Apple Inc. earnings this week will confirm what most investors have finally accepted: The iPhone X didn’t live up to the hype. The results should also provide clues on the company’s next strategy for its most-important product.
Chief executive Tim Cook and other Apple executives have a “major prove-me” period ahead, beginning with a new sales forecast and a conference call with analysts on Tuesday, GBH Insights analyst Daniel Ives said. He and other analysts cut their iPhone sales estimates, and Apple shares were are down almost 8 per cent in the past two weeks through Friday.
The stock got a bit of a reprieve on Monday, with RBC analyst Amit Daryanani saying the “magnitude of investor negativity is likely overdone.” Investors could also still find reason for optimism in the potential for strong growth from Apple services and an upgrade to the company’s capital return program. Morgan Stanley said it expects Apple to hike the program by US$150-billion to a cumulative total of US$450-billion by 2020 and increase its quarterly dividend to 94.5 US cents a share from 63 US cents.
Apple shares rose as much as 3 per cent, the most since March 29, to US$167.26 in New York and were trading up 1.7 per cent at 1:04 p.m.

(Instructions)
- 1) Summarize the article on Apple's upcoming earnings in two sentences.
- 2) Continue the article on Apple's upcoming earnings from where it ends.

(Records from a dataset)

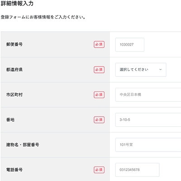Click the 建物名・部屋番号 field label

tap(23, 145)

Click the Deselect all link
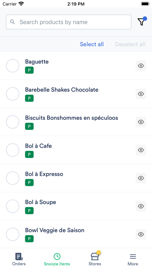(x=130, y=44)
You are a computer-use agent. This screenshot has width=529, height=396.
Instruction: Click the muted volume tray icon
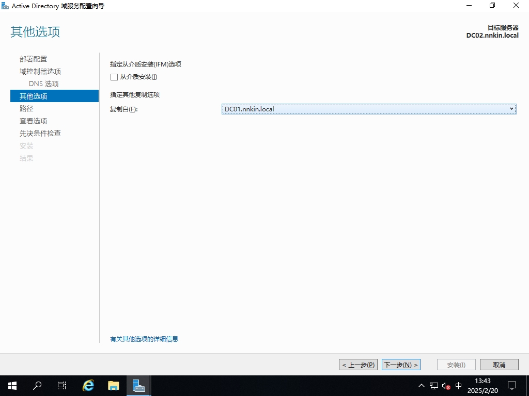(446, 386)
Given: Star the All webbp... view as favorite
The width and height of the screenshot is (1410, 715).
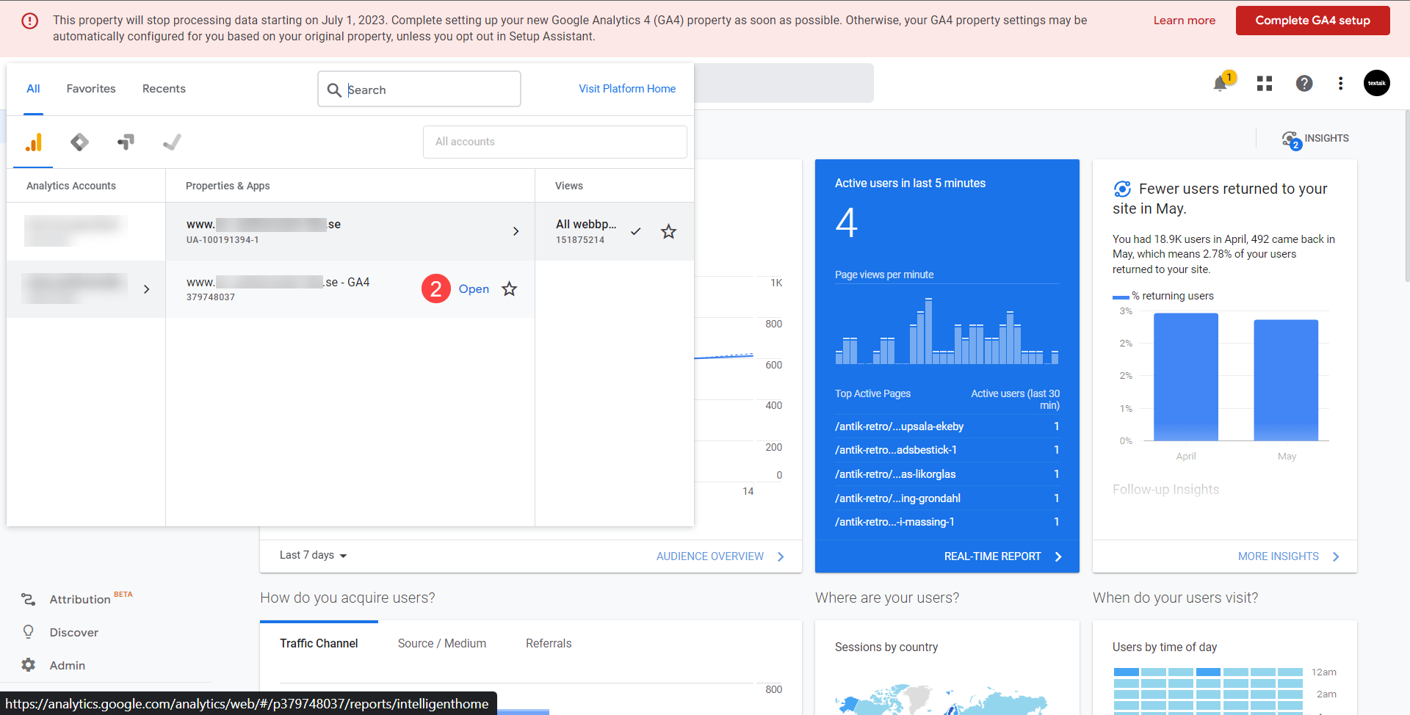Looking at the screenshot, I should [668, 232].
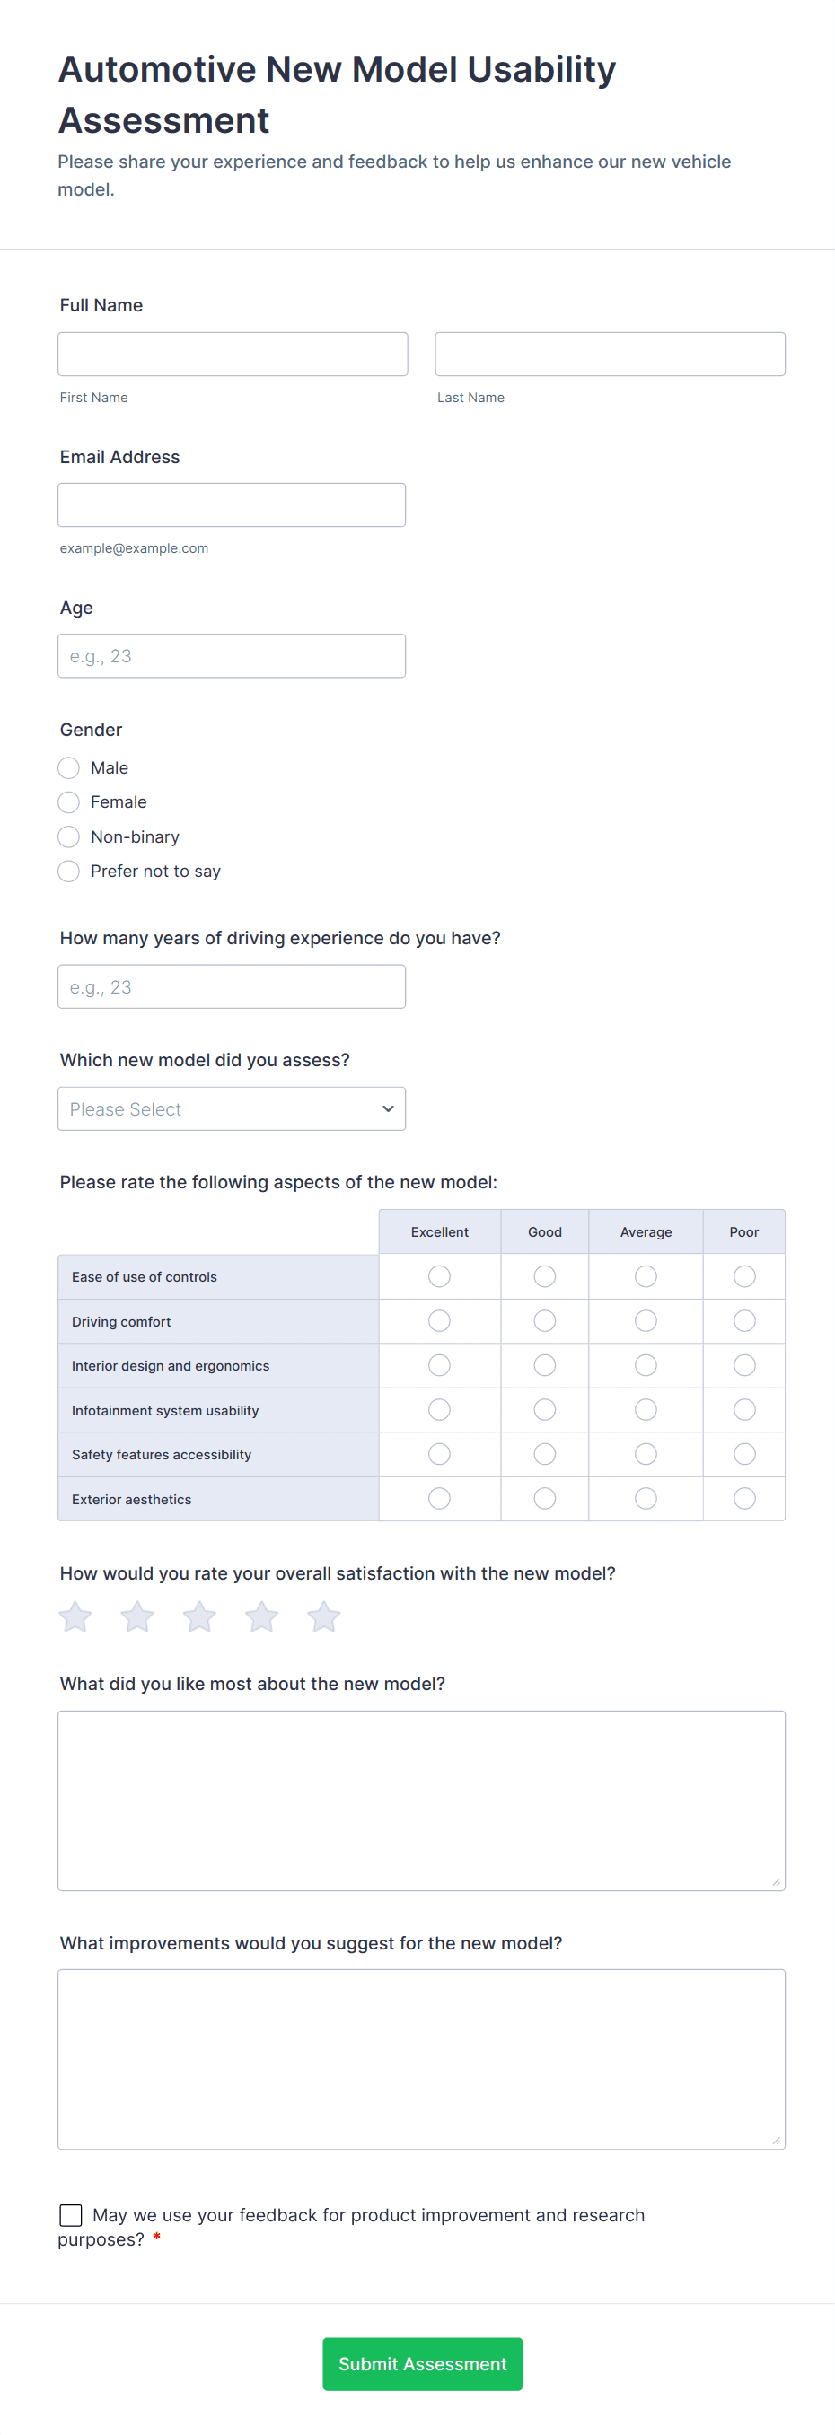Rate Infotainment system usability Average
Screen dimensions: 835x2435
pyautogui.click(x=646, y=1409)
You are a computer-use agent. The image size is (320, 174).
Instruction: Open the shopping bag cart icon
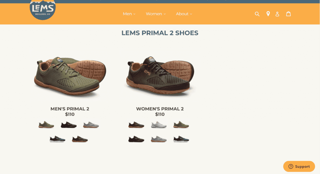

(Results of the exercise)
- 1) Apple's earnings this week are expected to confirm that the iPhone X fell short of the hype, and analysts who cut their iPhone sales estimates see a "major prove-me" period ahead for the company's executives. The shares gained some relief on Monday, however, after an RBC analyst called investor negativity likely overdone, while strong services growth and a possible expansion of the capital return program, which Morgan Stanley expects to grow to a cumulative US$450-billion by 2020, offer reasons for optimism.

- 2)
Recent concerns about Apple’s iPhone business were fanned by suppliers reporting weak demand for high-end handsets, another sign the smartphone boom that made Apple the most-valuable company is ebbing. It’s also under pressure in China, where some consumers are shunning pricey iPhones and local rivals such as Oppo and Vivo are grabbing market share.
On Tuesday, Apple is expected to report fiscal second-quarter iPhone-unit sales grew just over 2 per cent from a year earlier. For the fiscal third quarter, unit sales will be down 5 per cent year-over-year, according to average analyst forecasts compiled by Bloomberg.
Expectations were higher when Apple launched new phones late last year. However, the iPhone 8 and 8 Plus looked similar to the iPhone 6 and 6 Plus models from about three years earlier. The iPhone X had a bright, edge-to-edge display and 3-D facial recognition, but the US$999 starting price was too much for some consumers.
That left a hole in the market for a breakthrough iPhone close to the previous price – and Apple is already working on filling this demand. The company is preparing a new lower-cost iPhone that looks similar to the iPhone X and has some of its most-appealing features, Bloomberg News reported earlier this year.
“That lower-priced iPhone X, essentially, should be a successful product. That launch itself could move iPhone sales up 5 per cent a year,” said Gene Munster, co-founder of Loup Ventures and a long-time Apple analyst. Still, he warned that the days of 15-per-cent annual iPhone growth are over.
When the X launched last year, Apple paid handsomely for the new Face ID system, stainless steel casing and sharper, more efficient OLED screen technology. The iPhone X’s parts cost US$115 more than the iPhone 8’s, according to a November analysis. That made it difficult to price the product much below US$999, without slicing Apple’s legendary profitability.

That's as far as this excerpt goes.